Leopold David Lewis (19 November 1828 - 23 February 1890), was an English dramatist.

Lewis was born in London in 1828, the son of Elizabeth and David Leopold Lewis, a surgeon, and was educated at the King's College School, and upon graduation became a solicitor, practising as such from 1850 to 1875. In 1868 he married Jane Williams in London, and with her had a son, Thomas E. Lewis. In 1871, he translated Erckmann-Chatrian's Le Juif Polonais, giving it the name The Bells, under which name it was produced by Henry Irving at the Lyceum Theatre, London, 25 November 1871 and repeatedly thereafter.

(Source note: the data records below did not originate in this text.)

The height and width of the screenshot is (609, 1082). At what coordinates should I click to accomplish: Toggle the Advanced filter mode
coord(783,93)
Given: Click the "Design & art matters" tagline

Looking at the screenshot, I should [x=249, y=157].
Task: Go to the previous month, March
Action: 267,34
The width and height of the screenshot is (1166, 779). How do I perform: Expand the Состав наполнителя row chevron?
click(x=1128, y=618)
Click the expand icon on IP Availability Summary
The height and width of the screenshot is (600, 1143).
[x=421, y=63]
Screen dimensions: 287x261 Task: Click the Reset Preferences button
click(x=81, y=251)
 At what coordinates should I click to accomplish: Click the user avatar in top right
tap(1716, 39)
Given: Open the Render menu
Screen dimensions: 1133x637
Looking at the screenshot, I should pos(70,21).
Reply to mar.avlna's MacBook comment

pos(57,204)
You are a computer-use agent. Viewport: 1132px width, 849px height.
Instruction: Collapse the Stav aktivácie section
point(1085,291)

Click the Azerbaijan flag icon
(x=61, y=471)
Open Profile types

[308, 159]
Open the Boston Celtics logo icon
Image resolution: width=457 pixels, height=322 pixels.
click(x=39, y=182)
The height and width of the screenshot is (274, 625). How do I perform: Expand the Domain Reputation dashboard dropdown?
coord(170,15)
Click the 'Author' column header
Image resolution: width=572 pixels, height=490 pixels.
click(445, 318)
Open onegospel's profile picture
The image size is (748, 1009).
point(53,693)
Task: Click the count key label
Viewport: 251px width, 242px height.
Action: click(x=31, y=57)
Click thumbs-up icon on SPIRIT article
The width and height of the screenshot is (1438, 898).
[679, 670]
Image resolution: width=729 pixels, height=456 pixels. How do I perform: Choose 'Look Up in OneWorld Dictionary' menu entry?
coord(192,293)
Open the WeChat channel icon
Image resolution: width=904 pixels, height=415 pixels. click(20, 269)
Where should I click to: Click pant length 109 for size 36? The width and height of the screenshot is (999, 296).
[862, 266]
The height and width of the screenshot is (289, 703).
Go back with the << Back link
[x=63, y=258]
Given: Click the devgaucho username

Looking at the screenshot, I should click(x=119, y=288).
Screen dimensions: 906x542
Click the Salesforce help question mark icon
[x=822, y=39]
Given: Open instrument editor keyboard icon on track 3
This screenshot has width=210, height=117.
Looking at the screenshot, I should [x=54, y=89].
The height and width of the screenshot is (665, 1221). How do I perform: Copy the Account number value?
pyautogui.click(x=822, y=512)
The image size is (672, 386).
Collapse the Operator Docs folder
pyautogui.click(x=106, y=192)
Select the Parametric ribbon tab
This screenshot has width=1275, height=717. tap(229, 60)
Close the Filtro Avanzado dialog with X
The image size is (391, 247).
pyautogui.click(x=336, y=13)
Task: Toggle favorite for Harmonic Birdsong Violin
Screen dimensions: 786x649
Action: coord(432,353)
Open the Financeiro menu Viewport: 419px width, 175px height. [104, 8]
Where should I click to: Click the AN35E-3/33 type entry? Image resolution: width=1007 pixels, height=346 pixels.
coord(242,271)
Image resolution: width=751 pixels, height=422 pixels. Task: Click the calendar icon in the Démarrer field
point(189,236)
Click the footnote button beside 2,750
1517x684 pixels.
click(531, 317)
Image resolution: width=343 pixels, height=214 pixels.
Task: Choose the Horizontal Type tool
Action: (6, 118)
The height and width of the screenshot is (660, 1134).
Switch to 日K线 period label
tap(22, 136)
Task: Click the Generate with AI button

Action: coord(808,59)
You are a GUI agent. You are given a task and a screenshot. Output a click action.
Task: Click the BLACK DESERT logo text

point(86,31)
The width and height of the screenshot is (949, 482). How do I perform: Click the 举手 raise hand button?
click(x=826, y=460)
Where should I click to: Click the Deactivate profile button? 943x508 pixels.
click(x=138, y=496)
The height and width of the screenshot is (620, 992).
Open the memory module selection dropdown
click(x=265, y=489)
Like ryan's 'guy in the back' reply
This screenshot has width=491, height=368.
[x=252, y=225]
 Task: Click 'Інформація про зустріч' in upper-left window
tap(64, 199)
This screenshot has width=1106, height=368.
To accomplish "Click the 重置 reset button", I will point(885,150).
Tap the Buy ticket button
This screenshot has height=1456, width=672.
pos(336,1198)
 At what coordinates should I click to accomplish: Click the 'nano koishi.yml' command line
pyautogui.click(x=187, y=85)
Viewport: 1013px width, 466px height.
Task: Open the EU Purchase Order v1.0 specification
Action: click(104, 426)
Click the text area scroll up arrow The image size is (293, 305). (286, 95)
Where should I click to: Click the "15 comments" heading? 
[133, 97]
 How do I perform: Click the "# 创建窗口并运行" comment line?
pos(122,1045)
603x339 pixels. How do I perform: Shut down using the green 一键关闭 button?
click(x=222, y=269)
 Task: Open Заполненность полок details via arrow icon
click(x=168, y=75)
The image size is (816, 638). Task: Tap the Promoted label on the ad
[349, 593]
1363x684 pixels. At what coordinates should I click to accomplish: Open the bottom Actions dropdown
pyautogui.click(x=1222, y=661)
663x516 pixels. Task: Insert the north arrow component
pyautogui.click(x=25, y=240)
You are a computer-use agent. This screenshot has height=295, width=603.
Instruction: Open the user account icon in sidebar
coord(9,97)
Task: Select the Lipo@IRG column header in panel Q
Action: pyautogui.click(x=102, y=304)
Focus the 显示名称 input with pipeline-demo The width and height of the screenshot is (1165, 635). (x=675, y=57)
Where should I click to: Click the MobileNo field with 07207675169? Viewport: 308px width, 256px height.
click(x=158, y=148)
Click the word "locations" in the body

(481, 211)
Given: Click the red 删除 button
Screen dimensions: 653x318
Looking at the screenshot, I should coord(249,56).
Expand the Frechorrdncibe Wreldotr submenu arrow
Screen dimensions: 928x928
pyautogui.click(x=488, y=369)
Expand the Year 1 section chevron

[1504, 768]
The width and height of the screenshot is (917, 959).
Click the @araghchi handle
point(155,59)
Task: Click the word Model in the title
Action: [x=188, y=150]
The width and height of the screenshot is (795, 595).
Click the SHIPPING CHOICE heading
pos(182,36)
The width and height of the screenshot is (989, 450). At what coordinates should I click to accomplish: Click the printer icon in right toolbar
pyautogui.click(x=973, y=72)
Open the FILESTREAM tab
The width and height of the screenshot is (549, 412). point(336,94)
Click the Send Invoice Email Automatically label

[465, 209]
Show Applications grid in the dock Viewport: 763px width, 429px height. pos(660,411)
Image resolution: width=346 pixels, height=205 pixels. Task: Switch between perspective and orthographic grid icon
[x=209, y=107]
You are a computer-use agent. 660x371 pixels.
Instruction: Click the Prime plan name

The Bells was Lewis' first play, and his only success. Original plays from the pen of Lewis are: The Wandering Jew (Adelphi Theatre, 14 April 1873); Give a Dog a Bad Name (ib. 18 November 1873); and The Foundlings (Sadler's Wells Theatre, 8 October 1881). From February to December 1868 he and Alfred Thompson conducted a monthly review, The Mask, which failed. In addition to the plays mentioned Lewis wrote a number of tales under the title A Peal of Merry Bells (1880).

Lewis never got used to the success of The Bells, and although Irving did everything he could for him, Lewis became a man with a grievance, totally convinced that the success of The Bells was due to his adaptation rather than Irving's performance.

Lewis was found late one night seriously ill in Gray's Inn Road and was taken to the Royal Free Hospital where he died on 23 February 1890. He was buried at Kensal Green Cemetery. In his will he left just £20 10s to his widow, Jane.